BIO Innovation Zone Company Snapshots: Targeson Inc.

Next month in San Diego at the BIO International Convention, BIO will be partnering with the National Institutes of Health (NIH) and the National Science foundation (NSF) to host the first-ever BIO Innovation Zone. The Zone will feature Small Business Innovation Research (SBIR) funded early-stage biotech companies.

The SBIR/STTR program provides U.S. federal funding to small businesses engaged in research with the potential for commercialization. Companies are rigorously vetted through the NIH and NSF SBIR review process prior to receiving the funding. The majority of participating companies in the Innovation Zone have received SBIR Phase II grants, which provide up to $1 million dollars in funding to engage in R&D that has the potential for commercialization.

Over the new few weeks, we will feature snapshots of a few of the companies who will participate in the Zone. Today, we interviewed Jack DeFranco, the president & CEO of San Diego, CA-based Targeson Inc., a small business supported by NIH’s SBIR program.

What is your company’s lead product or technology?

Targeson, Inc. is a leader in microsphere technology for use in life sciences research applications. We develop, manufacture and market acoustically active microspheres for university, medical research center, governmental, pharmaceutical, and biotechnology customers. We have leveraged our basic platform technology to develop products in three market segments, ultrasound molecular imaging, gene transfection and cell separation. Targeson provides several commercial products for use in the research market, including first-in-class ultrasound contrast imaging agents under the brand names Targestar® and Visistar®, and targetable transfection agents under the brand name Targesphere®.

The Targestar family of ultrasound contrast agents enable visualization of the vasculature and quantification of blood flow or enable the linking of targeting ligands to specific molecular markers on the endothelium. The Visistar family of molecular targeted contrast agents come with specific targeted ligands already attached.

The Targesphere family of transfection agents can be used for molecularly targeted in vitro and in vivo transfection.

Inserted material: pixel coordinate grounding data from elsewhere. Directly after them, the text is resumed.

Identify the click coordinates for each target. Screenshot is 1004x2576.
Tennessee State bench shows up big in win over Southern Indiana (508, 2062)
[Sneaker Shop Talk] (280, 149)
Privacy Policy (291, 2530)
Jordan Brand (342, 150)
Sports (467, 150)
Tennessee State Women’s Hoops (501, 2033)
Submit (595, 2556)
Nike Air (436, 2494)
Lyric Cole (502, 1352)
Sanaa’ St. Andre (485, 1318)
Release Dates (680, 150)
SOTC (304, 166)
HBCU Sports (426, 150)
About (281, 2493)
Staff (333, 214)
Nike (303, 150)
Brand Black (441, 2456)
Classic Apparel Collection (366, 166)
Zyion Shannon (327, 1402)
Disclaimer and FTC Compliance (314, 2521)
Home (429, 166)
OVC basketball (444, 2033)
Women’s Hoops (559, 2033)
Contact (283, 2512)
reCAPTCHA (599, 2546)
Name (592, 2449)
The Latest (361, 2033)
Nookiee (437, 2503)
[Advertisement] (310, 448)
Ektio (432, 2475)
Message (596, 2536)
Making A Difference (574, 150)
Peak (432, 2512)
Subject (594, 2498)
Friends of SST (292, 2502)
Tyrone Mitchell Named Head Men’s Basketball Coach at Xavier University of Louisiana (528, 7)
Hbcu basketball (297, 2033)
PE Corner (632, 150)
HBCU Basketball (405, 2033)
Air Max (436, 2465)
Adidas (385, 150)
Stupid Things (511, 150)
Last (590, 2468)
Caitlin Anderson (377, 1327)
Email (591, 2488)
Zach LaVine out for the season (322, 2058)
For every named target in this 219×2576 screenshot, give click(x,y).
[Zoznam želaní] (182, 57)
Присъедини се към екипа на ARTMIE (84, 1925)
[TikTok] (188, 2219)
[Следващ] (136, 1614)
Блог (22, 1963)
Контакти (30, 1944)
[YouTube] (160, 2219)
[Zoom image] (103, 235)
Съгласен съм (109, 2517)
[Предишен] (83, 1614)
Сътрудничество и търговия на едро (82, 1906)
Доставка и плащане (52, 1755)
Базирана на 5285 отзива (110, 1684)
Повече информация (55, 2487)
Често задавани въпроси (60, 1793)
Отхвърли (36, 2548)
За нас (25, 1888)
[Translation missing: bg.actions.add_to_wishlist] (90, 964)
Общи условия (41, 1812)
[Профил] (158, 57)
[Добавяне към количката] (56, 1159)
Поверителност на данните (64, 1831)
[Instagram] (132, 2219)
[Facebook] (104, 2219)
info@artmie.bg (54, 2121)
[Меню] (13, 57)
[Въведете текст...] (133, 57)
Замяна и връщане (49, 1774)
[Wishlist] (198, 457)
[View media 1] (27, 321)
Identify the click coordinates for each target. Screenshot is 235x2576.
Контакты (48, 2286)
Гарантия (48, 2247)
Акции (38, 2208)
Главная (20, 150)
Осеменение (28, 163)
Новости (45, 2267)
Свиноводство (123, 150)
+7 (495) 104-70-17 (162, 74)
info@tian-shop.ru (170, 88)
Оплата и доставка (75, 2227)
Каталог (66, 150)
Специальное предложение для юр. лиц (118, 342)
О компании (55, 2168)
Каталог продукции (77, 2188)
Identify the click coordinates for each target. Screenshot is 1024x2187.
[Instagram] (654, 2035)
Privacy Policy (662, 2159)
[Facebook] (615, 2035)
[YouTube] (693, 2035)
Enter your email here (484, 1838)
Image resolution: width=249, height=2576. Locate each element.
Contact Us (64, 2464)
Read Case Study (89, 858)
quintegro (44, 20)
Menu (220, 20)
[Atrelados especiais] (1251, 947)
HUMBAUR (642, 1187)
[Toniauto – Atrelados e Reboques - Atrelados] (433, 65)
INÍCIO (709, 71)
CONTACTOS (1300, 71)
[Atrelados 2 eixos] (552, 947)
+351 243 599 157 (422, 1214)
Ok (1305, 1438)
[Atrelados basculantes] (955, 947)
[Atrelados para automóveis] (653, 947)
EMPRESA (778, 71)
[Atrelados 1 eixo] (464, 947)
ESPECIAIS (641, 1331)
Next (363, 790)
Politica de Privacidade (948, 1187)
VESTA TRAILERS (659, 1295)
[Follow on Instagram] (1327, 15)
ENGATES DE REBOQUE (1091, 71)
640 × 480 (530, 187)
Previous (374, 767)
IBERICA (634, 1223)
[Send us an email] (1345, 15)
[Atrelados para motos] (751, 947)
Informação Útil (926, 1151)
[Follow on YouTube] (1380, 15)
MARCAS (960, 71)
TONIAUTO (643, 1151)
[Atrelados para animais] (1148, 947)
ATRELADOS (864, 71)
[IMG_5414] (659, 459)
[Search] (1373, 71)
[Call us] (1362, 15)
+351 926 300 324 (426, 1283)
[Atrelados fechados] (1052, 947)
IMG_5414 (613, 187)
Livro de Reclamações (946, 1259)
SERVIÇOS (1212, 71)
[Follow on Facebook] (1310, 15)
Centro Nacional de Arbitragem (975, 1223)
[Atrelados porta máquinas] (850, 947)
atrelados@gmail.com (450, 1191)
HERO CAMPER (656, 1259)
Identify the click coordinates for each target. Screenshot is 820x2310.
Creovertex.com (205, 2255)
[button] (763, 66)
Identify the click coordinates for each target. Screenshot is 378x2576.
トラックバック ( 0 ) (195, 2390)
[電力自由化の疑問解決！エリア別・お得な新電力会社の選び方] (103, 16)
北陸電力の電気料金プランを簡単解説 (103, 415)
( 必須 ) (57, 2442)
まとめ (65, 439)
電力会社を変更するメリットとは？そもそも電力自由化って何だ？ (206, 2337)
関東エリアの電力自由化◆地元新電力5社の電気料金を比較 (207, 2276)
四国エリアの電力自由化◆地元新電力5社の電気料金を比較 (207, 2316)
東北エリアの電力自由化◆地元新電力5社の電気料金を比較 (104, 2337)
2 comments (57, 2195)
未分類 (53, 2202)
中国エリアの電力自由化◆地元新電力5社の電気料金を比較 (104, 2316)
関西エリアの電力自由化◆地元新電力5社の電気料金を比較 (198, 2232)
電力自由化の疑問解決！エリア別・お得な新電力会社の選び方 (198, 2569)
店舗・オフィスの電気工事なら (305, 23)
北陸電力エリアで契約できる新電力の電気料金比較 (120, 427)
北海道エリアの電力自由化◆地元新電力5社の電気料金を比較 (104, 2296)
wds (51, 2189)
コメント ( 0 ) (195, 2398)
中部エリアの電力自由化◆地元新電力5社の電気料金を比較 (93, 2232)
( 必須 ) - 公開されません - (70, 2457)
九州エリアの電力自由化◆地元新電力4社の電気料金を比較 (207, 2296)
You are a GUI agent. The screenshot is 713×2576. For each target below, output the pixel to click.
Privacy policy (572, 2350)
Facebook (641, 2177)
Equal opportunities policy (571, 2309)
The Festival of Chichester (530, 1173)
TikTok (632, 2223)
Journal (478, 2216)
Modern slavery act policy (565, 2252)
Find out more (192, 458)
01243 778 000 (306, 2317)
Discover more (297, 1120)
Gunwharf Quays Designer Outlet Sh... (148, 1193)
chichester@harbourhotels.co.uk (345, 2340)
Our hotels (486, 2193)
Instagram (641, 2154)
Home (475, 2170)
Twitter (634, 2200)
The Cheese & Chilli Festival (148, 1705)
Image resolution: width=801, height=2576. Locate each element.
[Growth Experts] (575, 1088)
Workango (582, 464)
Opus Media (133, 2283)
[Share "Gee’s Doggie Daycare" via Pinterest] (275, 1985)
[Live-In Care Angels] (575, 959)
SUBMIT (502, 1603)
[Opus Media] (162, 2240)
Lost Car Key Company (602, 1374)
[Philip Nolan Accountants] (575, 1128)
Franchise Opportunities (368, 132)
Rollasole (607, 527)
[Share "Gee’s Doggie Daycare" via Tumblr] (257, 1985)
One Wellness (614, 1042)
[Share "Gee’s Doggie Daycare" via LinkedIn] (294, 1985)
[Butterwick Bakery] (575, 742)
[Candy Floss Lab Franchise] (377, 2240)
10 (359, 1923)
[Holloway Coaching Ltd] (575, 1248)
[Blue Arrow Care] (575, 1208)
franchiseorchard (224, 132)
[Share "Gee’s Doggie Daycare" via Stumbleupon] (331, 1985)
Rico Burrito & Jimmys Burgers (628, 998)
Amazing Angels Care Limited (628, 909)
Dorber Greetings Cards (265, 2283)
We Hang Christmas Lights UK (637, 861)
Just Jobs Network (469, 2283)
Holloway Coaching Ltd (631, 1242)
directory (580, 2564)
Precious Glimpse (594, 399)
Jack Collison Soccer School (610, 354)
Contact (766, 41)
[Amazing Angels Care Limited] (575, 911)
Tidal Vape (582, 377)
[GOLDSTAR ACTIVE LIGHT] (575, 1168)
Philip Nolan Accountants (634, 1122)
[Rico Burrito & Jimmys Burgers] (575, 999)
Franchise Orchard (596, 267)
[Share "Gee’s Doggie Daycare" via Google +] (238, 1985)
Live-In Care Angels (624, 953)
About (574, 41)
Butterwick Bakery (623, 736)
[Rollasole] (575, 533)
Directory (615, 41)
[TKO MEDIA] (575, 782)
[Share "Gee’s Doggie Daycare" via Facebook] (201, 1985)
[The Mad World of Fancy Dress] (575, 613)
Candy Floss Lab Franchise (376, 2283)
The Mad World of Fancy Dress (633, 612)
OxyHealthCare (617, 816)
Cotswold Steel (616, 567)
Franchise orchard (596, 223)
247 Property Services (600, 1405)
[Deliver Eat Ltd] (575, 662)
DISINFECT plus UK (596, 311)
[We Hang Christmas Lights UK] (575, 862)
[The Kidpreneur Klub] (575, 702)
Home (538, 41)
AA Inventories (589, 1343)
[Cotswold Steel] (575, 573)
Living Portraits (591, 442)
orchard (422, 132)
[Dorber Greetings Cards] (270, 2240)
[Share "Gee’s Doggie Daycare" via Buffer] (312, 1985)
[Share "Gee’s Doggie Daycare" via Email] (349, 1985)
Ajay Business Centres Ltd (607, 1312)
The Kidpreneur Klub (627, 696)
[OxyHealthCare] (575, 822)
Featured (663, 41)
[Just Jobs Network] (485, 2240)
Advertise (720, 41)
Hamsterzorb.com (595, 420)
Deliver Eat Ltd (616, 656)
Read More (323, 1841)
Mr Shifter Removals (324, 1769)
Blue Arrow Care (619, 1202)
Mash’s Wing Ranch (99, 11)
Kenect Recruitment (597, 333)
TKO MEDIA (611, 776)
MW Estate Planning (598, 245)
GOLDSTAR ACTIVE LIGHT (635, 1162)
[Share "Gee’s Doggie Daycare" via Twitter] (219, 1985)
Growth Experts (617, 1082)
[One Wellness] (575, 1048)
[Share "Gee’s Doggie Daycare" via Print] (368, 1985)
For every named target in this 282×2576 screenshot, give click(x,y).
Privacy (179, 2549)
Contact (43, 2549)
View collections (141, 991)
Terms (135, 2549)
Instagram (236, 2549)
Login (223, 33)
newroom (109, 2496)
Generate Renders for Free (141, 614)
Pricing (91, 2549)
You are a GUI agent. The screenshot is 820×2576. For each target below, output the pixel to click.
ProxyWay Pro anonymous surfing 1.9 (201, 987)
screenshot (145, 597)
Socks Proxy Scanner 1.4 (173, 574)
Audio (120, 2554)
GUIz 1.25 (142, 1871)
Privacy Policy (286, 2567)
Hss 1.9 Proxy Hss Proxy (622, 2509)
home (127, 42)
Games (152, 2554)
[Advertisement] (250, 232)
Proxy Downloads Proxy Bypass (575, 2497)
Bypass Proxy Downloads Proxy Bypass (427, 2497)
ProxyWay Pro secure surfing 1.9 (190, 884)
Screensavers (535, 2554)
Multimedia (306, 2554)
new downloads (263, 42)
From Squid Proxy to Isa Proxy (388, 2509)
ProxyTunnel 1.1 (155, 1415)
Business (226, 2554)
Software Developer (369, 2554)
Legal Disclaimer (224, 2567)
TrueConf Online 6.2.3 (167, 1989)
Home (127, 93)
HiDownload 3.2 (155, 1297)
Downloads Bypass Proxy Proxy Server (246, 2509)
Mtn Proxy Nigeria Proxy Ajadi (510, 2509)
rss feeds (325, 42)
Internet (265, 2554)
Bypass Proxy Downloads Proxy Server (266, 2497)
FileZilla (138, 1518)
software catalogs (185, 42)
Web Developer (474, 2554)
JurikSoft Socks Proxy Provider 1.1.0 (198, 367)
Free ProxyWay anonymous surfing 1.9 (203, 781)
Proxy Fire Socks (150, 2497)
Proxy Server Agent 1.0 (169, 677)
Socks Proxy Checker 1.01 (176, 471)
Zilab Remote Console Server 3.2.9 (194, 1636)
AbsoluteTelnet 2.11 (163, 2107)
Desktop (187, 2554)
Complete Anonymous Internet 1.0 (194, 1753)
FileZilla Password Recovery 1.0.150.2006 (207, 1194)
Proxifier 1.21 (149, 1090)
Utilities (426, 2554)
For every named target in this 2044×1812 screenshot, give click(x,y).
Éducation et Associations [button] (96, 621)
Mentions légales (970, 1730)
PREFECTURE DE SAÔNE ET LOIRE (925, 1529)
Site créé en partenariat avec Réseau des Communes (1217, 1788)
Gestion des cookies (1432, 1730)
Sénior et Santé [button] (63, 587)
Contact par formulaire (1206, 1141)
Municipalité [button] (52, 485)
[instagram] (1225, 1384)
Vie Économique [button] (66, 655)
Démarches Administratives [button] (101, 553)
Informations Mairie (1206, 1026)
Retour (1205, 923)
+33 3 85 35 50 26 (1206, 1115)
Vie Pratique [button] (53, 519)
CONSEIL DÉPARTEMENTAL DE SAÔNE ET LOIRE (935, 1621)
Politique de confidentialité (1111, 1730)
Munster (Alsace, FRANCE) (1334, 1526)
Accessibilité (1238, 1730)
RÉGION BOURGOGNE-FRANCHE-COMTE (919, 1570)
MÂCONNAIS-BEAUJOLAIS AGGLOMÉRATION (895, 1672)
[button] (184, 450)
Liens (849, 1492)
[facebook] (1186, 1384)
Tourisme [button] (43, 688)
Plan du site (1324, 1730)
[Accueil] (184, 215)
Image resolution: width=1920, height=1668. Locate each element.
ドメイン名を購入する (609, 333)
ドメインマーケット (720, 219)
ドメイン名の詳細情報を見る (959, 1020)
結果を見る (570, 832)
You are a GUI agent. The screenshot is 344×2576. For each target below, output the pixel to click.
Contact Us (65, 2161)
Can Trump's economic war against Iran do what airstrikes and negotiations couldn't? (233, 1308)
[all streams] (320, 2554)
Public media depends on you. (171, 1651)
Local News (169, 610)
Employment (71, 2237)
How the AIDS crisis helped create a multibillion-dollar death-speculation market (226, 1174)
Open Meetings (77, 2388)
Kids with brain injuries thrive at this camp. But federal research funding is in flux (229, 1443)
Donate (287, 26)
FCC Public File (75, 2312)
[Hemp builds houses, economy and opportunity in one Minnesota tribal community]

Plasmid, siRNA and other nucleic acid payloads can be coupled to the surface of the agent by simple incubation. Intracellular delivery of the payload is mediated by activation of acoustic energy. For the first time, Targesphere with streptavidin enables the targeting of specific cells for gene delivery.

How has the NIH SBIR program helped your company grow?

The NIH SBIR program has enabled us to develop the microsphere technology from research to commercialization in the medical research markets. It has also allowed us to explore and develop a new pipeline of products based on our core technology by both expanding existing applications and developing new products.

What are the upcoming milestones and long-term priorities for your company?

Our target milestone for 2014 is to complete one product development and marketing agreement with one of several potential strategic partners in cell transfection or cell separation. Longer term we intend to establish additional partnerships/collaborations to expand our technology.

What do you hope to gain out of your participation at the 2014 BIO International Convention?

We hope to meet future customers, partners and licensees of our technology and products. We also hope to make more researchers in pharmaceutical companies, universities and research institutions aware of all of our existing products lines. To accomplish these goals at the BIO Convention, we will be exhibiting in the NIH Innovation Zone, making a company presentation, and participating in the one-on-one partnering activities.

Tell us something about your company that investors might not know.

Targeson has made great strides leveraging our core technology of microspheres and molecular targeting into 3 research market segments. Further, we have engineered our microsphere technology to be compatible in humans so that a strategic partner would be able to develop our products for clinical diagnostic applications.